Former Florida A&M band member found guilty of manslaughter in hazing ritual

A former Florida A&M band member accused of being the ringleader of a brutal hazing ritual known as ‘Crossing Bus C’ that killed a drum major was convicted today of manslaughter and felony hazing.

Prosecutors said Dante Martin, 27, was known as ‘the president of Bus C’ and organized the initiations that required fellow band members to try to make their way through a pounding gauntlet of fists, drumsticks and mallets from the front of the bus to the back in November 2011 after a football game.

Two other band members went through the bus before Robert Champion, 26, of Decatur, Georgia. Martin was convicted of misdemeanor hazing counts in their beatings.

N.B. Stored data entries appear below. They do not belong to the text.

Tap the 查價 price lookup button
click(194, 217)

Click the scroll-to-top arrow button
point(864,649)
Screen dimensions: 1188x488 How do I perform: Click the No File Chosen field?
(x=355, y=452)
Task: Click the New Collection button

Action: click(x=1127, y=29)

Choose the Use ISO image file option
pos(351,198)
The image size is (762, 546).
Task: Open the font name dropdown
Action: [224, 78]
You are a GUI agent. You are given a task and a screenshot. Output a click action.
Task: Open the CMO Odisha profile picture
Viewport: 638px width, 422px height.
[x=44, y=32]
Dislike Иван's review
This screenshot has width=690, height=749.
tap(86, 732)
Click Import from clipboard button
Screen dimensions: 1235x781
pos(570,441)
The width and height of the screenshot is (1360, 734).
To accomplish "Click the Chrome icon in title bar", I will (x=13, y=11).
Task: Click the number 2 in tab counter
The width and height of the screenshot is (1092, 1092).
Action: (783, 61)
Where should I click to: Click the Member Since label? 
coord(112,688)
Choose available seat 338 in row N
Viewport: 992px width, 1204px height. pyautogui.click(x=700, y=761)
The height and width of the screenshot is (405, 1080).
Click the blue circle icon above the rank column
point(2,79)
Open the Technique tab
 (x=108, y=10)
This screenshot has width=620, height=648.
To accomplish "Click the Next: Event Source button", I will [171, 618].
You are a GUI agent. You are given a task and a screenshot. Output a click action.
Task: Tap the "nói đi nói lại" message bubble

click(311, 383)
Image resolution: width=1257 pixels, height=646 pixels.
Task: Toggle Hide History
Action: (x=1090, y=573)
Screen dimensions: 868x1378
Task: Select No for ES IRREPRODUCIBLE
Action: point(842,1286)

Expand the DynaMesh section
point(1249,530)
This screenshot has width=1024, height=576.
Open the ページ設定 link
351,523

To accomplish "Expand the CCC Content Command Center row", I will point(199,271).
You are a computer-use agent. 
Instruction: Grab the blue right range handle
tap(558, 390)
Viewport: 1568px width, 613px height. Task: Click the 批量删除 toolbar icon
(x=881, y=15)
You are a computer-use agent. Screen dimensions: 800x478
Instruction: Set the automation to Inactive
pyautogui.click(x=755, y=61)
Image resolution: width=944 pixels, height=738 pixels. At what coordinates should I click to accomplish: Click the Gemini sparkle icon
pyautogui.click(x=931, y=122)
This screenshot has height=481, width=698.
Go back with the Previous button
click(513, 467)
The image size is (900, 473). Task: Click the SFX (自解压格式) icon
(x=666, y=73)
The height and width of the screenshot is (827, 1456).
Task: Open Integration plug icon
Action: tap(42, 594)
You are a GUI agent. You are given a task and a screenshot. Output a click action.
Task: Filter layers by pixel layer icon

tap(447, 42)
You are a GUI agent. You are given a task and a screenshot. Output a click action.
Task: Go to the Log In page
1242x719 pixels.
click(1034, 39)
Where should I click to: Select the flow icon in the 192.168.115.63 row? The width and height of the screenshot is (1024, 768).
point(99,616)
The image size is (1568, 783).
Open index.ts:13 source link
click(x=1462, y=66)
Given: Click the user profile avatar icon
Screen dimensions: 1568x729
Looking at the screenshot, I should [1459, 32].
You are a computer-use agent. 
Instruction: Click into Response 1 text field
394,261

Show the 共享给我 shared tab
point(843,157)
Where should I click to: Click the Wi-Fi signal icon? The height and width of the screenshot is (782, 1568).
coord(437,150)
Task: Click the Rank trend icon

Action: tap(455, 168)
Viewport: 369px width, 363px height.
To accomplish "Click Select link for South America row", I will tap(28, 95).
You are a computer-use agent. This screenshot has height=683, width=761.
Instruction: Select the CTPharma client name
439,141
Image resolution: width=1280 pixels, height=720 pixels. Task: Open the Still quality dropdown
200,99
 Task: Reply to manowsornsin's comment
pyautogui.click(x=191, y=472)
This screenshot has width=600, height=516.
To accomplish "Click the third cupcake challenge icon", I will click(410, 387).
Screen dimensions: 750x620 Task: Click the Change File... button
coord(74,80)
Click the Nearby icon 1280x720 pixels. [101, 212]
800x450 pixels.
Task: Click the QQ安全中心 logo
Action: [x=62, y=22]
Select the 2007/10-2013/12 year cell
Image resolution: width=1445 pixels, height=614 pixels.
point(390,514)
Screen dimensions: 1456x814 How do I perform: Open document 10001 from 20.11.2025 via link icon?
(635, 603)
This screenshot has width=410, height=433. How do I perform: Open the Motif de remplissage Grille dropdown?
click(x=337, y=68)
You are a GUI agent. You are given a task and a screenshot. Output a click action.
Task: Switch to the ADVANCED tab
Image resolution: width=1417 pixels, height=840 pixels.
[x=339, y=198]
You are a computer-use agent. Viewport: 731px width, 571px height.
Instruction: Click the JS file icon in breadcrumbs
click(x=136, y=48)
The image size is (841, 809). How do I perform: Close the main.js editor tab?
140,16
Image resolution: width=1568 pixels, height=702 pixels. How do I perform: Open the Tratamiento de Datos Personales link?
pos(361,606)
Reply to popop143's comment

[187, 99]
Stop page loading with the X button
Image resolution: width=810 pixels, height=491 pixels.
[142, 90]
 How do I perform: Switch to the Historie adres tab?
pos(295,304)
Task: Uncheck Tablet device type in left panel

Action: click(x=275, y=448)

Champion’s parents, Pam and Robert Champion, sat silently as the verdicts were read. Martin sat with his head down.

Martin’s sentencing was set for January 9 and he was taken into custody. He is facing up to 15 years in prison.

Champion complained of trouble breathing and vomited after the ritual, then collapsed and died of internal bleeding caused by severe bruising in a hotel parking lot after Florida A&M played Bethune-Cookman in their annual rivalry football game November 19, 2011.

His death cast a pall over the school’s nationally acclaimed band, which had played at Super Bowls and before US presidents. The famed band was suspended for more than a year after the death and several school officials resigned in the aftermath.

Martin’s defense attorneys told jurors the ritual was more akin to a competition and that there was no actual hazing. They said Champion and the others voluntarily participated.